Allzu gerne wüssten Sie, liebe Fans, noch mehr intime Details über unsere Leben. Sie glauben zu erahnen, dass unsere Gedanken um die Hingabe an die Kunst kreisen. Ich verrate Ihnen ein Geheimnis: Unter MusikerInnen gibt es im Moment nur die allerbanalsten Themen: Essen – Wohnen – Sicherheit. Also unterste Stufen des Menschseins. Wir befinden uns in allerhöchster Gefahr, in einem Alarmzustand von nie gekanntem Ausmass: Nicht Kulturprojekte, sondern Existenzängste beherrschen unser Leben.

Wie viel ist Ihnen die Spitze der Maslowschen Pyramide, die Corona der Schöpfung, die Musik- und Kulturvielfalt in der Schweiz wert? Was sind Sie bereit, aktiv zu tun, um zu verhindern, dass diese Spitze des Menschseins, – die Verwirklichung des Selbst, die bedingungslose Hingabe an die Intuition – wegschmilzt? Wie wollen Sie eine Revolte dieser aussterbenden Spezies vermeiden, die massgeblich an der Erhaltung der psychischen Volksgesundheit beteiligt ist und jetzt zuschauen muss, wie die eigene Kulturvielfalt saftlos verwelkt und isolierte Chormitglieder in Depression und Angst versinken?

Überbrückungskredite können sich die meisten KünstlerInnen leider nicht leisten, obwohl für eine halbe Million gerade mal ein A4-Formular nötig wäre, die Überweisung prompt erfolgt und keiner das Däumchen auf Rückzahlungsraten legt. Um eventuell, vielleicht sogar, möglicherweise an Kulturnothilfe zu gelangen, müssen wir Sängerinnen beim Graben nach den verlangten Zahlen von 2015 das schlotternde Konzertkleid bis weit über die Knie hochziehen. Was wäre, wenn wir hochspezialisierten, jahrelang studierten, bilanzgewohnten Musiker, Sängerinnen, Schauspieler, Tänzerinnen und Kulturschaffenden uns allen eine kurze Umschulung als BuchhalterInnen gönnen würden, damit wir beim Kontrollieren Ihrer Steuererklärung endlich ein Auskommen mit regelmässigem Einkommen fänden?

Wer wird Sie, verehrtes Publikum, dann daran erinnern, dass die Menschen nur Seelen mit Körpern zu Besuch auf Erden sind?
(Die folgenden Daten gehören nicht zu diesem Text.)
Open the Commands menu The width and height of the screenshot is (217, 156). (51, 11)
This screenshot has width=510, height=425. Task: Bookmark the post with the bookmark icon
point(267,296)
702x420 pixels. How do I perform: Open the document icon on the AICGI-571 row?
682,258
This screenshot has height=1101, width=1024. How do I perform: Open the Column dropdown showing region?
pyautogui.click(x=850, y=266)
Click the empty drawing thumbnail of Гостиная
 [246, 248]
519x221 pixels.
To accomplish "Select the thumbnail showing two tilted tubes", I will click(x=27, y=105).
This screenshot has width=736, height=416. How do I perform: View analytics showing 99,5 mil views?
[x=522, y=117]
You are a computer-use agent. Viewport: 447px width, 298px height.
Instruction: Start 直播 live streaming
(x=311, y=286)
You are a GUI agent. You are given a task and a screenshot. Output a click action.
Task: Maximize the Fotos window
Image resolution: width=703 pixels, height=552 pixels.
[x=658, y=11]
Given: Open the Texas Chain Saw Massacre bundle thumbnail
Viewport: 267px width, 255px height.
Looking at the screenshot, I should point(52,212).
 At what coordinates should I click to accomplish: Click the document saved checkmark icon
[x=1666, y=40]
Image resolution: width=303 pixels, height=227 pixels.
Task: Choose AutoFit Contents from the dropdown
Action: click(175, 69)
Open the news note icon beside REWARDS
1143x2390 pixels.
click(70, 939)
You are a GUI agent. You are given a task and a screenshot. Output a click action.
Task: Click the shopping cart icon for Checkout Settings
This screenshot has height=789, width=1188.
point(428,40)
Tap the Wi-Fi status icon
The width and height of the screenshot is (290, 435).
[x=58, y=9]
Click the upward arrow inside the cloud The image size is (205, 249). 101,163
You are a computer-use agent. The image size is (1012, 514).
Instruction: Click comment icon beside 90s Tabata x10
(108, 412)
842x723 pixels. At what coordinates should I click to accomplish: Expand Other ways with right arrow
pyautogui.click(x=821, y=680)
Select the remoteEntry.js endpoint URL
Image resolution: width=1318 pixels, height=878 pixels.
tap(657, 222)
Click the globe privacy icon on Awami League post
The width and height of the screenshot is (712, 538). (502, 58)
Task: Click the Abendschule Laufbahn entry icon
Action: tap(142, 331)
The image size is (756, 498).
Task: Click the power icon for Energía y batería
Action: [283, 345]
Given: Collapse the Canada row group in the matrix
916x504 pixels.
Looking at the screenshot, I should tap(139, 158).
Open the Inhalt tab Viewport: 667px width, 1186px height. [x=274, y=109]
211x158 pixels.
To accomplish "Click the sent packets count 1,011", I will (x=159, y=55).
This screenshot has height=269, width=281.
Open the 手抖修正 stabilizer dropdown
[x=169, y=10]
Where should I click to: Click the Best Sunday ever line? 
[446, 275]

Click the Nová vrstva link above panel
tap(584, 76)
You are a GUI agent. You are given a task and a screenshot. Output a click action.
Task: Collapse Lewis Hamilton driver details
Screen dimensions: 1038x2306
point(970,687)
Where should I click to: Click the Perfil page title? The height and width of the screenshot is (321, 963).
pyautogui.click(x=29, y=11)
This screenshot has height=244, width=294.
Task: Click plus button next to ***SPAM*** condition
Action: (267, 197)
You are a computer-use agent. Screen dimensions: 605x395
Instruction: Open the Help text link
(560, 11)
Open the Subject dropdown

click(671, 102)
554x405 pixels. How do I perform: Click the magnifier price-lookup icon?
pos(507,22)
Wer wird Ihnen durch die Macht der Musik, berückende Klänge und sinnliche Melodien die göttliche Wahrheit über Ihr irdisches Dasein in die Glieder hauchen, in Ihnen Gefühle für die Essenz der tiefsten Liebe erwecken und Sie mit der Ewigkeit in Verbindung bringen?

Sandra Werner hat am Konservatorium in Sydney Operngesang studiert und ist heute freischaffende Sängerin und Gesangslehrerin.